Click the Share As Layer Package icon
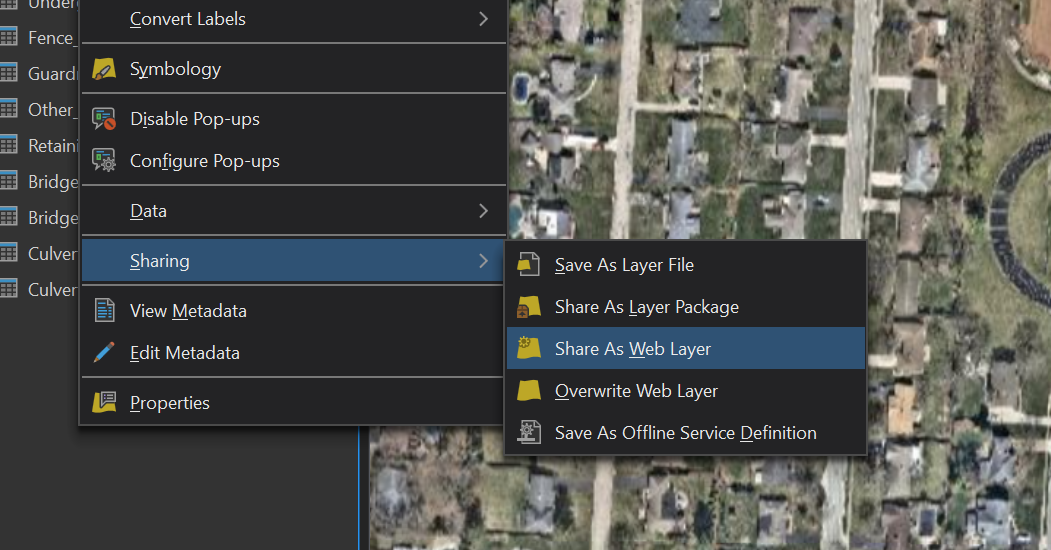The height and width of the screenshot is (550, 1051). point(528,307)
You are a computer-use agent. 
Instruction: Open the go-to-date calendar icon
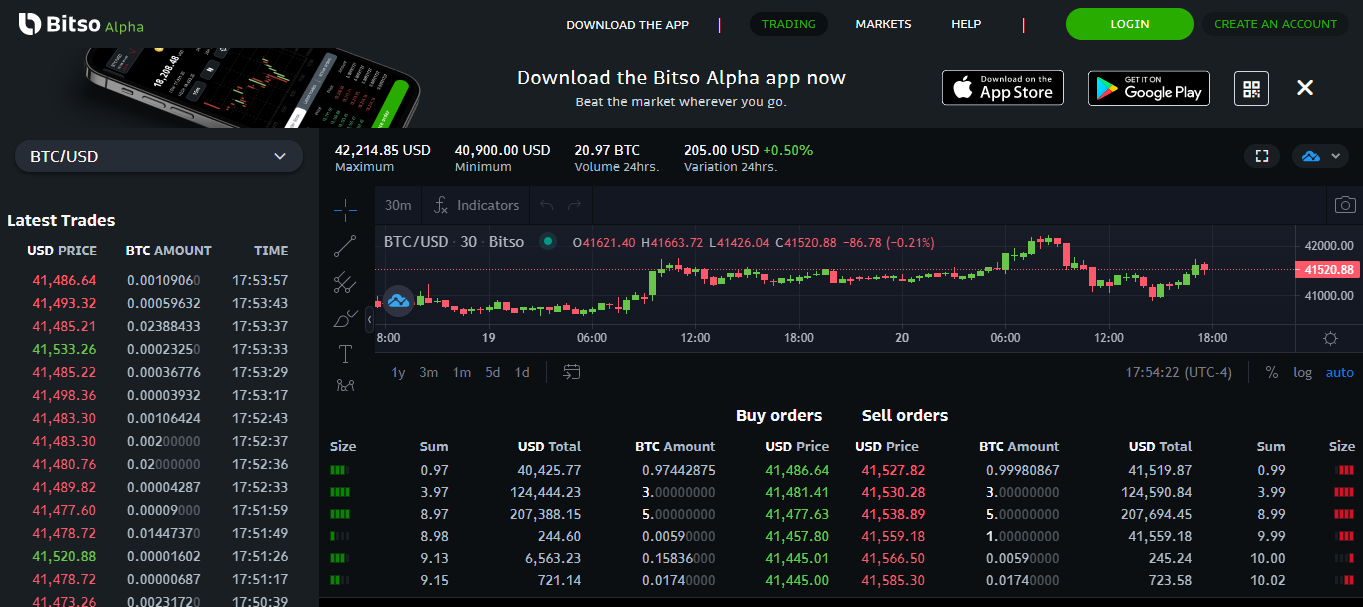tap(572, 372)
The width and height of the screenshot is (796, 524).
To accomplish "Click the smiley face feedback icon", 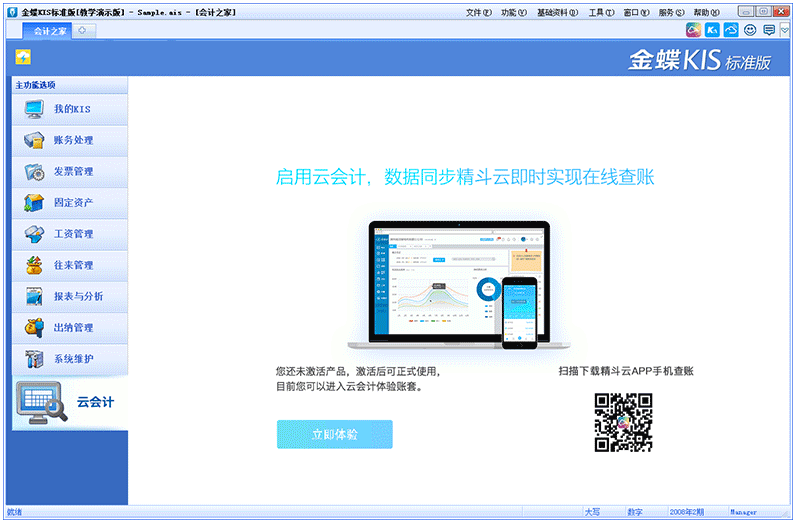I will point(750,31).
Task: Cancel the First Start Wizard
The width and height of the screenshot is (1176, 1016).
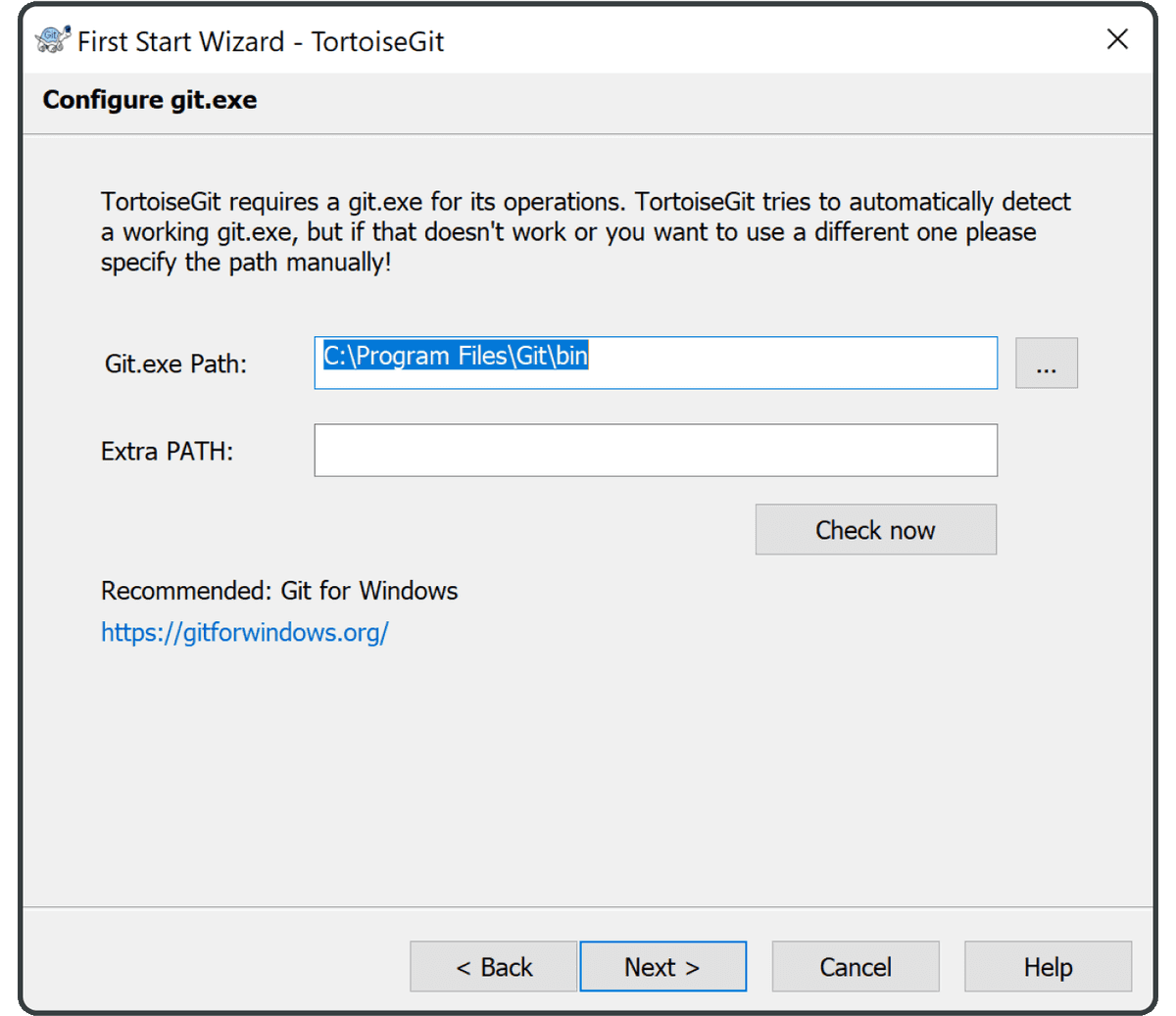Action: pyautogui.click(x=855, y=966)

********************

## Problem to solve
Set down exactly the lines from the start of the records through the line containing "The width and height of the screenshot is (796, 524).", both included, and omit the pictures.

## Response to the exercise
Click the Share As Layer Package icon
The height and width of the screenshot is (550, 1051). point(528,307)
You are a computer-use agent. 
Instruction: Open the go-to-date calendar icon
tap(572, 372)
The width and height of the screenshot is (796, 524).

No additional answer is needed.